Before you can respond, he or she will also access the scat’s degree of freshness, what the buck had been eating, how many siblings it has, who its half-brothers are, the overall health of its digestive system, which direction it was headed, its state of mind before and after the defecation, where it will bed this winter, what direction the wind was blowing at the time, the relative humidity and moon phase during the event and whether or not the barometric pressure was rising or dropping at the time.

By the time the evaluation is over, you will have received a fairly detailed life history of the animal, along with a psychological profile that will help you better understand the species as a whole.

But lest you think the outdoorsman in question is full of himself or something else, he or she will end with a humble statement like, “Of course, I might be a little off on its blood pressure and heart rate.
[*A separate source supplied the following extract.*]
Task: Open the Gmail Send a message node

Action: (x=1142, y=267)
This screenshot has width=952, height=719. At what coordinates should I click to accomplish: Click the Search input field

After all, I didn’t go to medical school…”

At that point, it’s best not to reveal that you saw a young fawn actually create the pile in question. Because if you do, he will label you a Know-it-all.

The lesson here is, unless you’ve got all day, you should never point out any sort of animal sign to an experienced outdoorsman. And, if he sees some first, the only prudent course of action is to tell him you saw the animal that did it and know all about it.

After that, don’t bother speculating. The last thing you want is for another outdoorsman to figure out you don’t know crap.